帳票システムの開発・販売大手、ウイングアークテクノロジーズ(内野弘幸社長)は、「Excel」や既存のドキュメント、帳票などをHTMLに変換し、簡単にウェブベースの入出力画面を設計できるフォームアプリケーションサーバー「StraForm-X(ストラフォームエックス、STX)」を開発し、昨年6月から出荷を開始した。STXは、HTMLやXML、J2EEなど標準技術を採用していることから、「IBM製ミドルウェアと親和性が高い」(谷口功・StraForm事業部事業部長)と、日本アイ・ビー・エム(日本IBM)と技術・営業両面で協力体制を強化した。特に、既存システムの資産を有効活用してオープンなSOA(サービス指向アーキテクチャ)におけるドキュメント、帳票、入力サービスに関してアライアンスを組んでいる。
標準技術とIBMミドルとの親和性高い
地方販社開拓を日本IBMが支援 SOA環境のドキュメント・帳票などで協業

STXは、「Excel」や「Word」、紙で運用している既存のドキュメントや帳票などをHTMLに変換し、プログラミングをせずに手軽にウェブ入出力画面を設計できるのが特徴。ドキュメント・帳票などユーザー企業で現在使用している仕様のままウェブ環境で利用できる業界初の製品といえる。

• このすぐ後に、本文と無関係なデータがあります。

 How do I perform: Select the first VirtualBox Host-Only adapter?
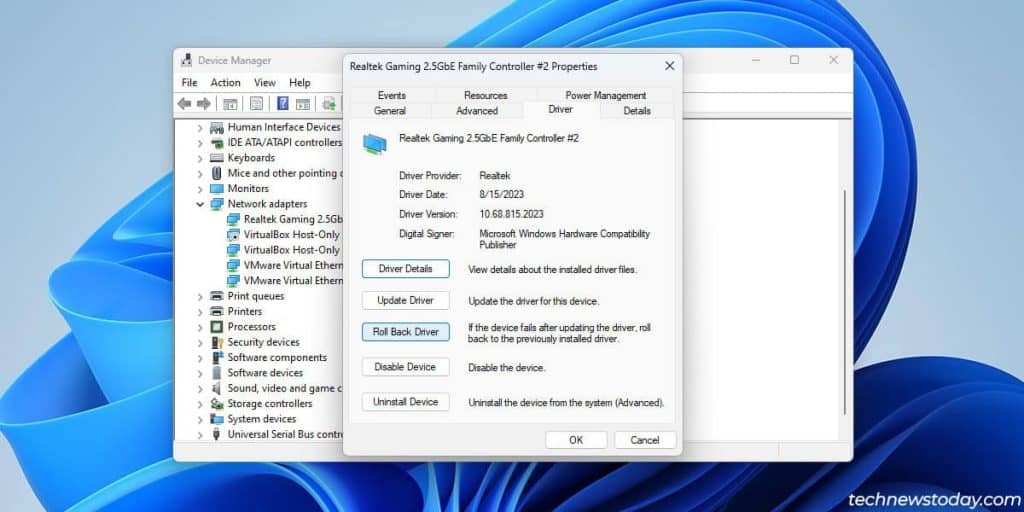(291, 235)
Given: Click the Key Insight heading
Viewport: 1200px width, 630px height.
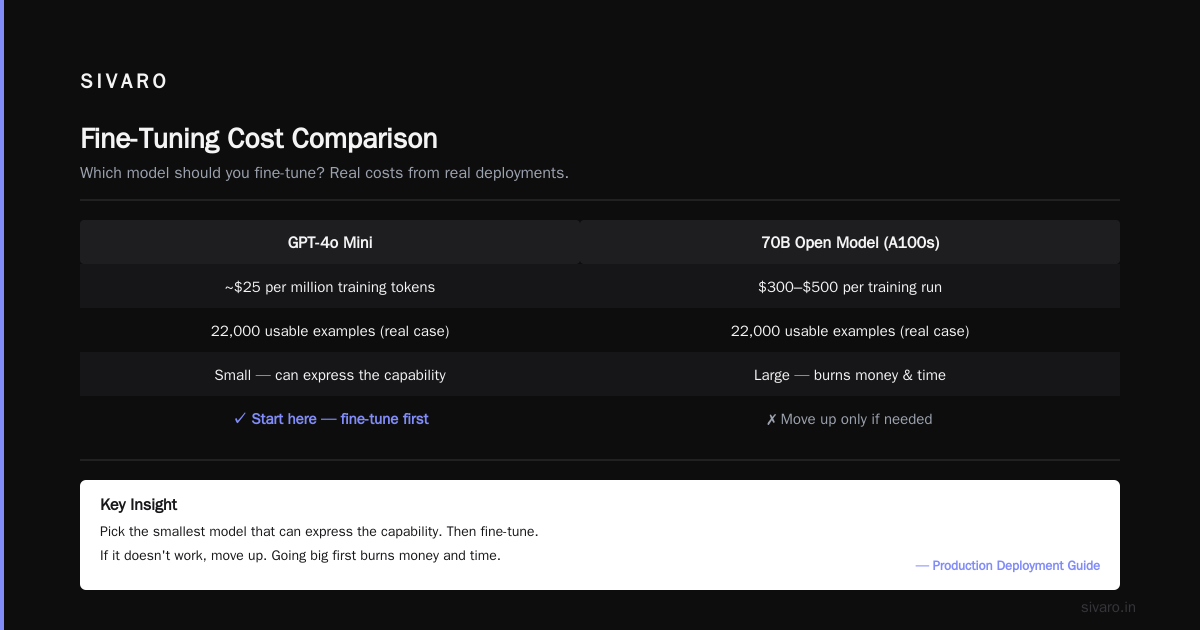Looking at the screenshot, I should 139,505.
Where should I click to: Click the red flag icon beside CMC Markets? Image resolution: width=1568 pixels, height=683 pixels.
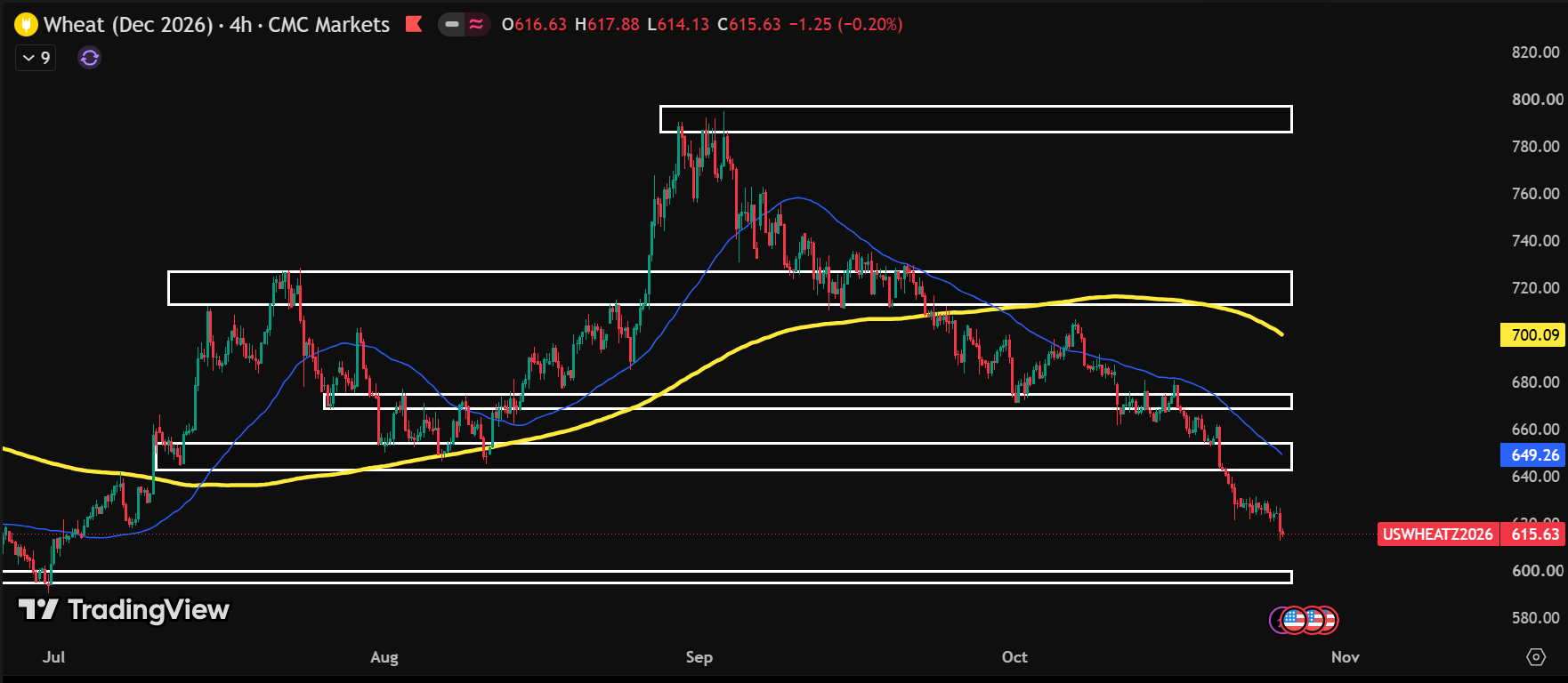point(414,24)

基幹システムでERP(統合基幹業務システム)などを採用し、データ統合を進める企業は増えているが、「部門にあるドキュメント・帳票類はバラバラでシステム化されてなく、データ管理面で内部統制の強化に対応できない」(谷口部長)のが現状だ。
こうした状況を改善するため、STXは、HTMLなどの標準技術を全面採用し、部門に所属する「システムアドミニストレータ」レベルの担当者でも、ウェブ化できるようにした。ウェブブラウザへのプラグインも必要としないため、システム開発を担当するSIerにとっても、ユーザー企業のウェブ開発や変更に対し迅速に対応できる。STXで入力したデータは、XMLファイルとして吐き出せるので、ERPなど業務システムとの連携も容易だ。
ウイングアークは、同社の帳票システムをウェブ環境で運用するための帳票開発支援ツール「Super Visual Formade(SVF)」で、IBM製のミドルウェアとしてウェブアプリケーションサーバー「WebSphere」などを採用し、日本IBMと協業を開始して7年以上になる。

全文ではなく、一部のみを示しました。